Thanks for sharing your name Bo. Mine is Raymond.

My thinking regarding what people can find demeaning - I mean that in the sense of taking away meaning form someone’s efforts - is explained in my post. That term was probably a bit strong. See, the challenges of communication.

I saw reference to the grounding scheme in this thread but not enough explanation for me to understand it. I’m a novice. No problem if there is not more info available.

Cheers.
 
Thanks for sharing your name Bo. Mine is Raymond.

My thinking regarding what people can find demeaning - I mean that in the sense of taking away meaning form someone’s efforts - is explained in my post. That term was probably a bit strong. See, the challenges of communication.

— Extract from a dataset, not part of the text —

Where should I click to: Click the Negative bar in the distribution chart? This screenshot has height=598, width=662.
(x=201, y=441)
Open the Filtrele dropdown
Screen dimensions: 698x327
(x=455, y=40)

I saw reference to the grounding scheme in this thread but not enough explanation for me to understand it. I’m a novice. No problem if there is not more info available.

Cheers.
I find this demeaning idea very peculiar. Experimentation and sharing is what DIY is all about. If this offends your sensibilities, so be it. Actually, I started this thread at the prompting of administrator Marantzfan, who apparently thought that a post I made in another thread had enough merit to stand on its own two legs. That is now post # 1 in this thread.

I don’t claim to be an original thinker, very far from it. I’m more like a sponge, soaking up ideas available to anybody interested in DIY audio. Those I find particularly interesting I try to put into practice. This doesn’t mean that I consider my builds superior to everybody elses. I’m not Jeff Medwin in disguise. There are many ways to skin a cat and mine is one of them.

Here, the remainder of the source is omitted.